Pocos días antes del reparto de estrellitas en la frente a los gobiernos latinoamericanos --el de Colombia fue, una vez más, el niño reprobado--, Clinton nos ofreció una muestra adicional de conducta incoherente, y ésta también relacionada con las drogas: su programa federal antinarcóticos para la próxima década. Según éste, durante el próximo año fiscal --que empieza en octubre-- Washington destinará 16 mil millones de dólares en erradicar la producción y el comercio de enervantes. así como su consumo por parte de 12 millones de estadunidenses, una tercera parte de los cuales --en cifras del propio Clinton-- está compuesta por adictos.

Si los mandos políticos de Washington atendieran a las razones de la Junta Internacional de Fiscalización de Estupefacientes de la ONU --la cual señaló ayer que la avidez del mercado estadunidense es la base del problema--, tendría que destinar la totalidad de su presupuesto antidrogas a convencer, curar, sicoanalizar, consolar, sobornar, disuadir o entretener con hobbies menos perniciosos a sus consumidores.

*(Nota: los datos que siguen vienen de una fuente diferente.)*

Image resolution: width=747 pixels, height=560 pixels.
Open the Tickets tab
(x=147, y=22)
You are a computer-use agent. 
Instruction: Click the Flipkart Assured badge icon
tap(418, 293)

Habría, así, buenas posibilidades de reducir de manera drástica el consumo y, por ende, la producción y el trasiego (lo cual, a su vez, minimizaría el poder de los cárteles). A un costo hipotético de 2 mil dólares por alma, con menos de la mitad de los 16 mil millones se podría someter a tratamiento de desintoxicación a los 3.6 millones de adictos estadunidenses. Pero Clinton y los suyos están empeñados en hacer las cosas a balazos y en meter la nariz en otros países, y en esa línea de acción no hay presupuesto que alcance.

El mandatario dice que el volumen de negocios del narco es de 50 mil millones de dólares anuales; demos por buena la cifra. En un contexto económico y cultural regido por el libre mercado, donde en última instancia el que paga manda, tenga o no la ley de su parte, 50 mil millones compran más conciencias, dependencias y armas de grueso calibre que 16 mil millones.

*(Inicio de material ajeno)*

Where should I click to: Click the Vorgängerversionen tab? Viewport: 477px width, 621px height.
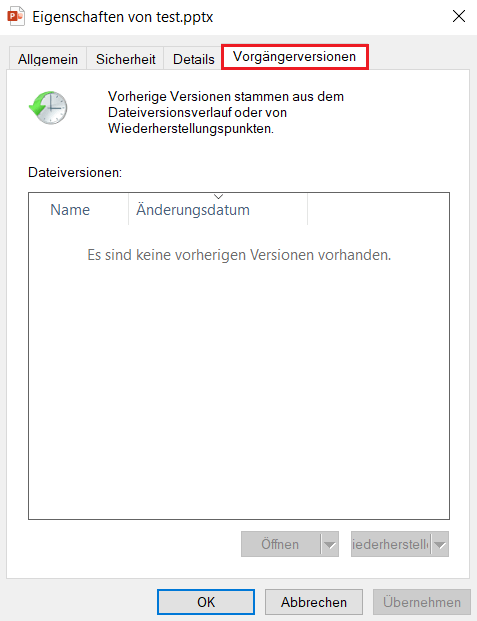point(294,57)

Ciertamente, no todo el presupuesto antidrogas se va a ir en balas y radares contra los narcos: hay que descontar lo que se destine, entre otros rubros, a campañas publicitarias del tipo ``dí no a las drogas'', a reforzar la vigilancia de la frontera con México, los litorales y el espacio aéreo, y a financiar la sustitución de los cultivos de coca en Sudamérica.

En esta lógica, el presupuesto es insuficiente por donde se le vea. Grosso modo, y siguiendo los números de Clinton, los fundamentos del Mal --ese negocio de 50 mil millones de dólares-- son las 207 mil hectáreas sembradas de coca que hay en Sudamérica. Cosechado, refinado y puesto en Estados Unidos, el producto de cada hectárea valdría entonces casi un cuarto de millón. Aun concediendo que la pasta básica de coca aportara sólo el uno por ciento del valor de la cocaína y que el 99 por ciento restante de ese precio fuera el valor agregado por el procesamiento y el trasiego, el rendimiento por hectárea sería de 2 mil 500 dólares. Pero si alguien cree que las inversiones previstas en el plan --cerca de 400 dólares por hectárea, en el caso de Perú--, probablemente esté, a diferencia del joven Clinton, tragándose el humo de la mota.

El plan antinarcóticos de Estados Unidos logrará, a lo más, introducir una tendencia alcista en el precio de calle de la droga --en la medida en que los narcos cargarán a los consumidores finales el costo de enfrentar mayores riesgos--, pero es muy improbable que consiga erradicar --y ni siquiera disminuir en forma significativa-- la producción, el tráfico y el consumo de enervantes en el continente, y eso tiene que saberlo el gobierno de Washington. Visto de esa forma, el programa en su conjunto es un autoengaño, o una propuesta hipócrita o incoherente y, en todo caso, un acto tan bobo como darse un toque sin aspirar el humo.